Consenting College

Astrid Ressler, Copy Editor

As a highly involved student at SUNY Oneonta, I can say that I have witnessed multiple angles that this college campus takes on the very serious issues of sexual assault and rape involving its student body.

Our Student Code of Conduct, which applies to every individual who is enrolled in classes at SUNY Oneonta, specifies what is considered consent versus what is not considered consent. This includes times when a person is unable to give consent because that particular individual is unconscious, intoxicated, or involuntarily restrained in any way.

Consent can also be taken away at any time if a person changes their mind and does not want to move further or continue with what is happening. They don’t need any explanation if and when they do decide to withdraw their consent. They are also allowed to not give consent to sexual acts performed on prior occasions. Consent on one day does not mean consent for life.

Coercion or force does not constitute consent in any situation, at any time, ever.

As an Orientation Leader for the campus during  summer breaks, I have taken note of what information we provide to incoming students about sex and sexual assault. The school puts on a presentation for its students which aims to compare the act of ordering a pizza to the act of giving sexual consent.
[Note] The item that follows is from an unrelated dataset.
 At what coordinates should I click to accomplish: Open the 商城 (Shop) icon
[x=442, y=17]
An example of this is saying that someone may like extra cheese and peppers on a pizza, but they are going to share this pizza with someone who likes extra cheese and spinach instead. In order to please both parties, a compromise has to be made. If someone doesn’t like to eat peppers, you cannot force them to eat peppers. Similarly, if someone is comfortable doing one sexual act (extra cheese), but not something else (peppers), they cannot be forced to do it. That is consent!
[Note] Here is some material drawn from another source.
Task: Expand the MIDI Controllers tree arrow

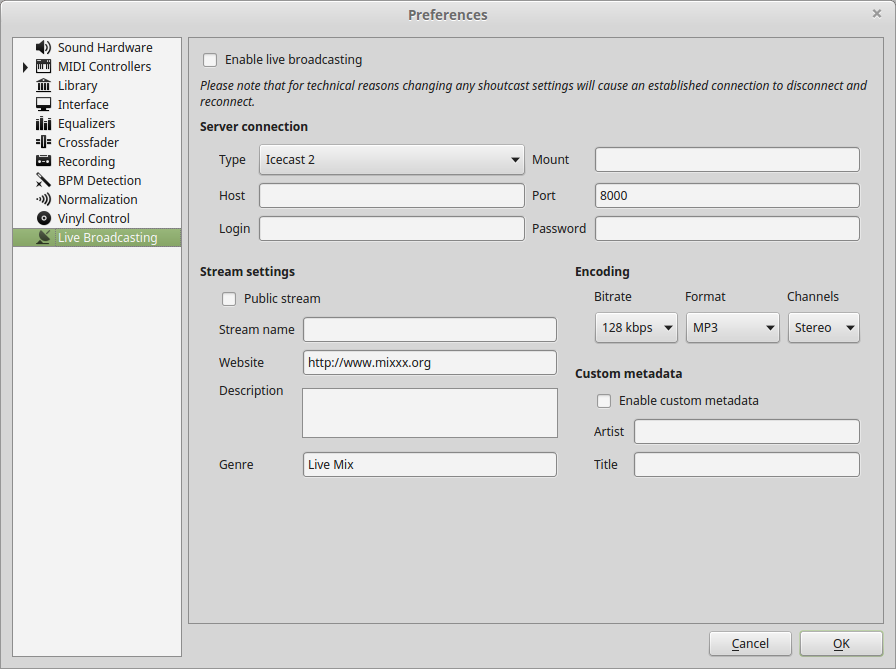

We, as Orientation Leaders, also perform a skit that plays out the morning after for a student who had gone out to a bar with some friends but is walked home by someone whom they just met. This new person coerces themsleves into the girl’s room. The girl, who is too intoxicated to push him away, gets raped.

I don’t feel that this information gets absorbed into the minds of the incoming students this way. They are much more focused on registering for classes and trying to make friends at orientation.

Working for the Admission’s Office as a campus tour guide, we are instructed to always mention the blue lights that the campus has scattered across the property to assist students. If any individual were to feel unsafe at any time, or see something happening that makes them uncomfortable, or think that they are in a dangerous situation, they can use the blue lights to alert the SUNY Oneonta campus police.

Preventative measures are always good to put in place in order to avoid unwanted behavior on the campus and among students, but the presentations and the blue lights are not stopping sexual assault and rape from happening here.

The ways in which this campus is trying to encourage students to report sexual assault and rape are not working.

From experience, SUNY Oneonta does not always take such crimes seriously even if they are reported. There needs to be better training and teaching for students and professional staff alike in order to recognize dangerous situations and students who are in distress.

As an English student, it breaks my spirit to know that a professor from my department can sit on the judicial board for the campus and not believe students who report these kinds of incidents. This leaves the victims to be exposed to ridicule and harassment while also forcing them to see their attacker on campus every day.

Depending on how a student feels about what has happened to them, seeing such a person around and in their environment would most certainly hinder a student’s class studies and campus participation. It also has the potential to impede on their sleeping and eating habits if their thoughts are so consumed by the chance of seeing their assailant in places where they should feel safe and secure.

Being a part of both the campus radio station as well as the campus newspaper, late nights are inevitable for me. Many students have late classes or study in the library particularly late, leading them to walk alone late at night, which popular statistics show put them at more risk for sexual assault and rape.

Doesn’t say there is something seriously wrong about our society?

The University Police website provides their statistics recorded last year to show just how many instances of sexual misconduct, sexual assault, and rape had been taken to the judicial board.

In 2014, SUNY Oneonta had nine guilty verdicts of sexual misconduct and two rape verdicts for a campus of just under 6,000 students. These are also the only times in which the crimes were reported for the campus to look into. Imagine how many more went unreported.

It is terrifying to know that some students on this campus have been found not guilty despite the fact that they committed such terrible crimes against another student. And since they got away with it, who’s to say they won’t do it again?

This campus needs to make more changes in order to keep us safe.